Five Years ago, Justin Thomas sat on the back porch at the Harbour Town Golf Links clubhouse and sounded like a 22-year-old who wanted to fast forward to his future.
Thomas had one PGA Tour victory – the CIMB Classic in late 2015 – but his long-time friend, Jordan Spieth, had already won seven times, including two major championships.

“I would like to be a lot farther along in the process than I am,” Thomas said that April day. “A lot more times in contention, more wins for sure.
“I feel like I’ve not underachieved, I’ve done a lot of great things, but I feel like there are things I could have done better and done more of. It doesn’t help with some of the things the other young guys are doing and being reminded every week in the media of what they’re doing and I haven’t done this or done that. I’m aware of that.”
Again, Thomas was 22, an age when many of his peers were finishing college and chasing their first jobs. He was already a success at golf’s highest level but frustrated by not being better than he was.
Five years later, Thomas has 14 PGA Tour victories including a PGA Championship and the Players Championship, achievements that still feel like the start of something, not necessarily the culmination. He’s also won two World Golf Championships and the season-long FedEx Cup in 2017.
If Thomas was chasing Spieth five years ago, the script has been flipped. He has won 10 times since Spieth’s last victory. That speaks to Thomas’s steady progression while Spieth is finally digging himself out of an extended dark spell, gaining on an accomplishment that would glitter like another major championship trophy.

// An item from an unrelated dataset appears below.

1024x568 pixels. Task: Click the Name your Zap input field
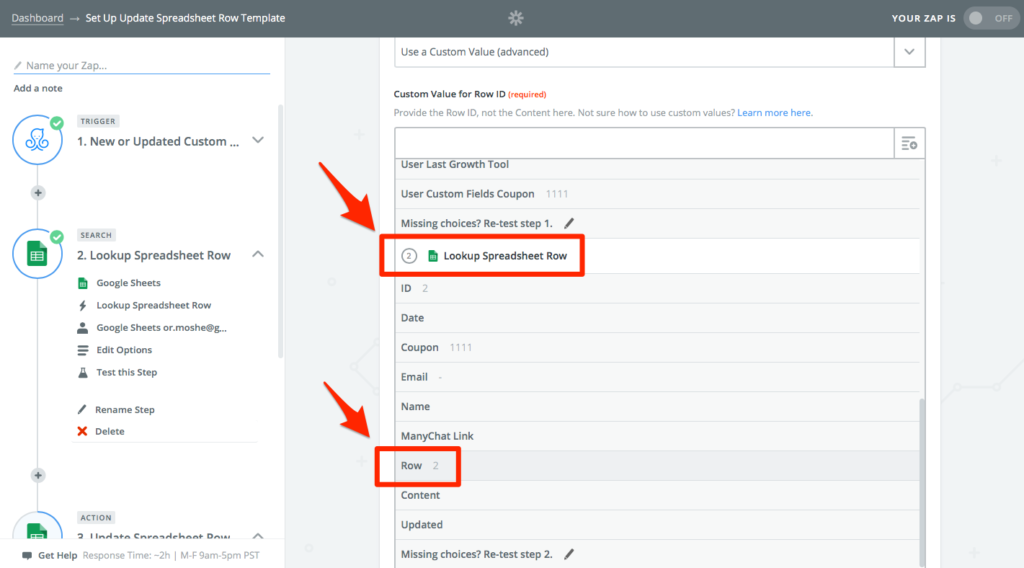click(142, 65)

In winning at the Stadium Course on Sunday, Thomas showed his immense talent – the 64 he shot on Saturday was museum quality – while also overcoming the personal challenges that had accumulated since January.

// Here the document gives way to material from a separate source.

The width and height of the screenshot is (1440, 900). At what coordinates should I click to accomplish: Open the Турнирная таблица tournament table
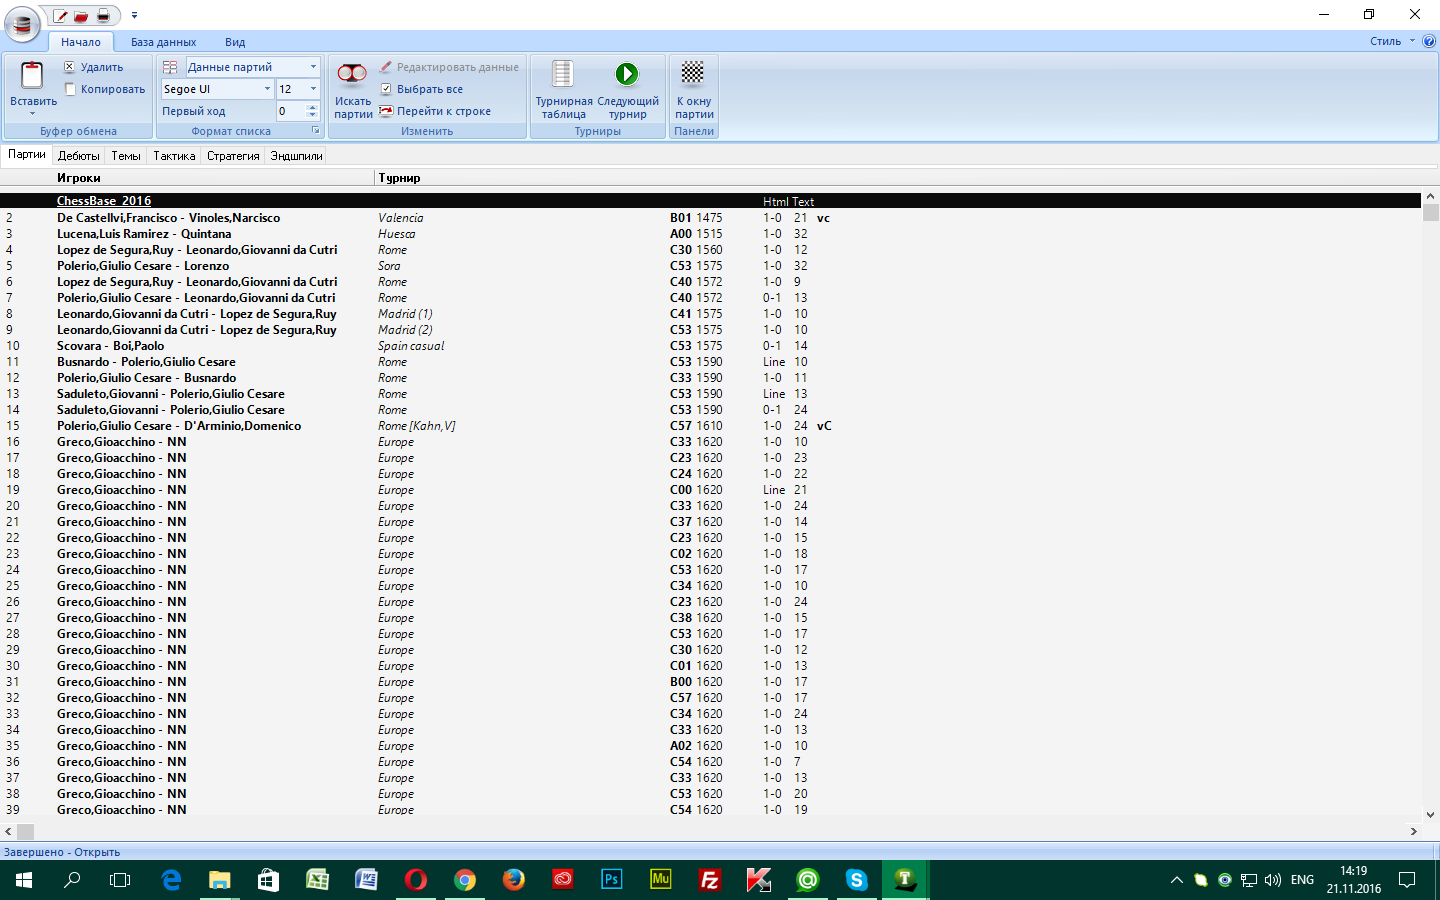[x=563, y=76]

“Resilient,” his caddie Jimmy Johnson said Sunday when asked what the performance said about Thomas. “He’s grown up a lot.”
Winning tournaments isn’t always about the shots a player hits and that was especially true for Thomas, whose emotions afterward provided a glimpse into what he’s been carrying with him since his public-relations mess, the death of his grandfather and Tiger Woods’ accident.

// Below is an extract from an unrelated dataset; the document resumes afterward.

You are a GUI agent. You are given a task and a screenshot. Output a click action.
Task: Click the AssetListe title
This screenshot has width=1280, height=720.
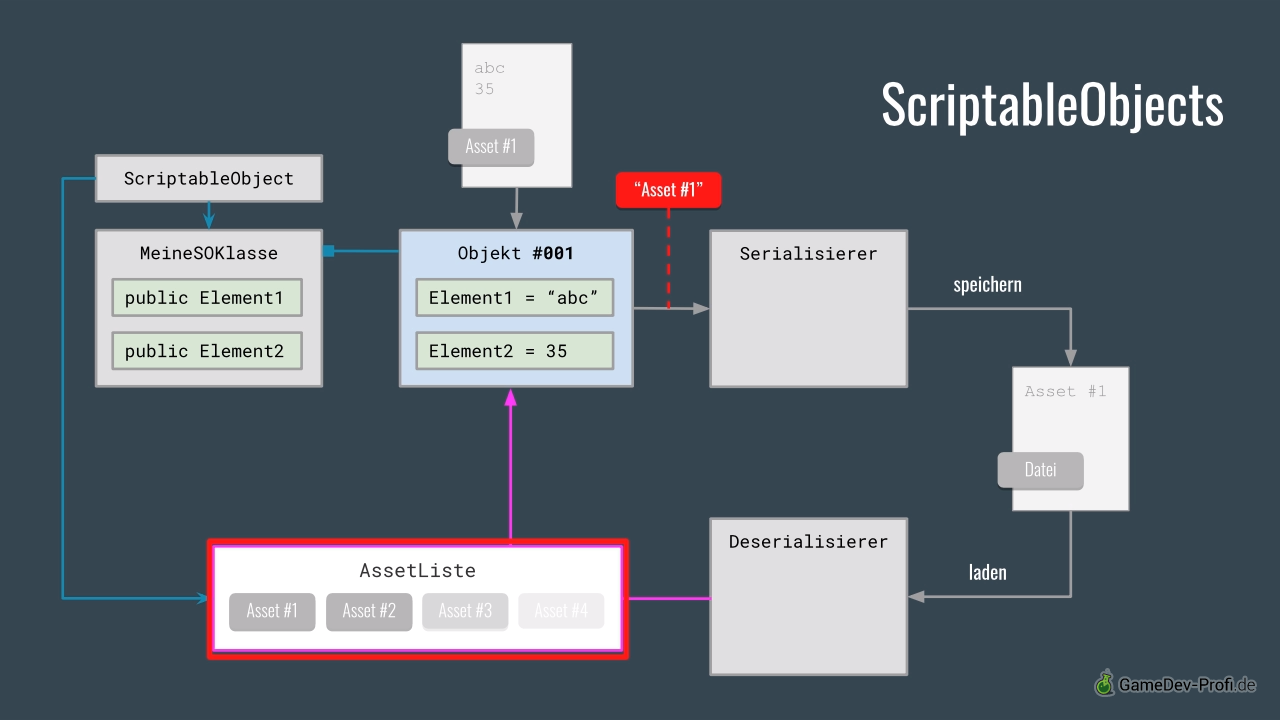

“Resilient,” his caddie Jimmy Johnson said Sunday when asked what the performance said about Thomas.
“He’s grown up a lot.”
Johnson said Thomas had seemed distracted at times in recent weeks, working his way through all that had happened. By the Players Championship, the focus had returned even if his two opening rounds of 71 didn’t necessarily portend what he would do over the weekend.
As his father/teacher, Mike, said afterward, it looked like how the old Justin Thomas played, adding “If he had that putter rocking and rolling, he’d have won by six or seven.”

That’s how good Thomas can be, capable of going where only a handful of other players can. There wasn’t a eureka moment during a range session at Sawgrass. Thomas and his father continually check the same swing keys – making sure his club is more down the line rather than across it at the top of his swing – and it was the same thing at the Players.
“He was close all week,” Mike Thomas said. “It was nice to see him out there striping it.”
The shots that will be remembered are the 5-iron that set up a tap-in eagle at the par-5 16th on Saturday and the too-close-for-comfort tee shot on the finishing hole on Sunday, among others. But Thomas could feel a shift on Friday when he birdied the 16th and 18th holes to get off the cut line. It didn’t seem big at the time but it gave him a sense of momentum that’s been missing.
From there, everything fell into place, at least on the golf course.
“I had to figure it out and had to get over it, and if I wanted to come to these tournaments and have a chance to win, then I needed to suck it up and get over it,” Thomas said of his emotional struggles.
“If I wanted to throw a pity party for myself or feel sorry for myself, there’s no reason to show up, and I can stay home until I feel like I’m ready. I felt like I was in a good enough head space where I could play. I just wasn’t playing well.”
Five years ago, Thomas sat on the porch at Harbour Town talking about what could be, tempering his impatience as best he could.
Sunday at the Players Championship was a monument to how far he’s come.